Stored data:
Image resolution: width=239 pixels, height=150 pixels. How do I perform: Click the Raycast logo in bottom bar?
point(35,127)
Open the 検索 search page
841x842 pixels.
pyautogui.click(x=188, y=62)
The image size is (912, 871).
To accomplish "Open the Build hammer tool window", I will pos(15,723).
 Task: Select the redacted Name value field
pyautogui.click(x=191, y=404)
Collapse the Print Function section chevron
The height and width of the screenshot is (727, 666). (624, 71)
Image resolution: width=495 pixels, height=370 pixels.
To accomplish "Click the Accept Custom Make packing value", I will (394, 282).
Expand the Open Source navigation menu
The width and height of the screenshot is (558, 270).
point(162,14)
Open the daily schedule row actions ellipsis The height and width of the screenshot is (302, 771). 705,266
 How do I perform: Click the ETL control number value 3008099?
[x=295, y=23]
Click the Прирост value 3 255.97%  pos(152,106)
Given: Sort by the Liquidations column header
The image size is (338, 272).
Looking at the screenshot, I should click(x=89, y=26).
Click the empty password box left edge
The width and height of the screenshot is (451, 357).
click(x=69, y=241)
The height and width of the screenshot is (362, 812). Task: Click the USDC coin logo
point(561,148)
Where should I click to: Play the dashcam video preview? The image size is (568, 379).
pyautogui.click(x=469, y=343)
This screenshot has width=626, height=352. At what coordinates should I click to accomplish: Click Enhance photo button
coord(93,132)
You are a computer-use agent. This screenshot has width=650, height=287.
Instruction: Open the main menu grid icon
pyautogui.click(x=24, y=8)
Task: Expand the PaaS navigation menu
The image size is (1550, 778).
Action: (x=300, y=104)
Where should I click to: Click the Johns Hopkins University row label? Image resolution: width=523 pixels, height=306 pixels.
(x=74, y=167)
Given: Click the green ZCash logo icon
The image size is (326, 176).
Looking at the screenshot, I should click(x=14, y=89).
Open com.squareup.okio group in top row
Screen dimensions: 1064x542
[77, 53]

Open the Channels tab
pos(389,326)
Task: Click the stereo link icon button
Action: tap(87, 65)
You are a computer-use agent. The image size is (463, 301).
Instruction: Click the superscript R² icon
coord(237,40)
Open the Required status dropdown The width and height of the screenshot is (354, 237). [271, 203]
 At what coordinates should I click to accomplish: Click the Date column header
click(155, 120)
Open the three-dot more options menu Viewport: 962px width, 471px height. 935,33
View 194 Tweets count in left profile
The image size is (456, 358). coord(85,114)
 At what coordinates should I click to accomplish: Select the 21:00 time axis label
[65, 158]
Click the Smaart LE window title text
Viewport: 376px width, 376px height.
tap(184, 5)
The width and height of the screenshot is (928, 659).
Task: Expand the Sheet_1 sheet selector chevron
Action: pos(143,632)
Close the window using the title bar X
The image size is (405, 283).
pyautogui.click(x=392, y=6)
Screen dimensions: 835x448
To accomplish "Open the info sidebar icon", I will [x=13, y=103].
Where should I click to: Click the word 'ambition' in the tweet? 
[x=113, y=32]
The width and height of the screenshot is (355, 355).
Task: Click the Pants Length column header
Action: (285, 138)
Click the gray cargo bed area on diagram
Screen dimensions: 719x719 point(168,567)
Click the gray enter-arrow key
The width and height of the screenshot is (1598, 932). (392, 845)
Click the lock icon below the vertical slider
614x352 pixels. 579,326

ABOUT THIS TASK: Only an exact copy of the entries above will do.

EXERCISE OUTPUT:
Image resolution: width=239 pixels, height=150 pixels. How do I perform: Click the Raycast logo in bottom bar?
point(35,127)
Open the 検索 search page
841x842 pixels.
pyautogui.click(x=188, y=62)
The image size is (912, 871).
To accomplish "Open the Build hammer tool window", I will pos(15,723).
 Task: Select the redacted Name value field
pyautogui.click(x=191, y=404)
Collapse the Print Function section chevron
The height and width of the screenshot is (727, 666). (624, 71)
Image resolution: width=495 pixels, height=370 pixels.
To accomplish "Click the Accept Custom Make packing value", I will (394, 282).
Expand the Open Source navigation menu
The width and height of the screenshot is (558, 270).
point(162,14)
Open the daily schedule row actions ellipsis The height and width of the screenshot is (302, 771). 705,266
 How do I perform: Click the ETL control number value 3008099?
[x=295, y=23]
Click the Прирост value 3 255.97%  pos(152,106)
Given: Sort by the Liquidations column header
The image size is (338, 272).
Looking at the screenshot, I should click(x=89, y=26).
Click the empty password box left edge
The width and height of the screenshot is (451, 357).
click(x=69, y=241)
The height and width of the screenshot is (362, 812). Task: Click the USDC coin logo
point(561,148)
Where should I click to: Play the dashcam video preview? The image size is (568, 379).
pyautogui.click(x=469, y=343)
This screenshot has width=626, height=352. At what coordinates should I click to accomplish: Click Enhance photo button
coord(93,132)
You are a computer-use agent. This screenshot has width=650, height=287.
Instruction: Open the main menu grid icon
pyautogui.click(x=24, y=8)
Task: Expand the PaaS navigation menu
The image size is (1550, 778).
Action: (x=300, y=104)
Where should I click to: Click the Johns Hopkins University row label? Image resolution: width=523 pixels, height=306 pixels.
(x=74, y=167)
Given: Click the green ZCash logo icon
The image size is (326, 176).
Looking at the screenshot, I should click(x=14, y=89).
Open com.squareup.okio group in top row
Screen dimensions: 1064x542
[77, 53]

Open the Channels tab
pos(389,326)
Task: Click the stereo link icon button
Action: tap(87, 65)
You are a computer-use agent. The image size is (463, 301).
Instruction: Click the superscript R² icon
coord(237,40)
Open the Required status dropdown The width and height of the screenshot is (354, 237). [271, 203]
 At what coordinates should I click to accomplish: Click the Date column header
click(155, 120)
Open the three-dot more options menu Viewport: 962px width, 471px height. 935,33
View 194 Tweets count in left profile
The image size is (456, 358). coord(85,114)
 At what coordinates should I click to accomplish: Select the 21:00 time axis label
[65, 158]
Click the Smaart LE window title text
Viewport: 376px width, 376px height.
tap(184, 5)
The width and height of the screenshot is (928, 659).
Task: Expand the Sheet_1 sheet selector chevron
Action: pos(143,632)
Close the window using the title bar X
The image size is (405, 283).
pyautogui.click(x=392, y=6)
Screen dimensions: 835x448
To accomplish "Open the info sidebar icon", I will [x=13, y=103].
Where should I click to: Click the word 'ambition' in the tweet? 
[x=113, y=32]
The width and height of the screenshot is (355, 355).
Task: Click the Pants Length column header
Action: (285, 138)
Click the gray cargo bed area on diagram
Screen dimensions: 719x719 point(168,567)
Click the gray enter-arrow key
The width and height of the screenshot is (1598, 932). (392, 845)
Click the lock icon below the vertical slider
614x352 pixels. 579,326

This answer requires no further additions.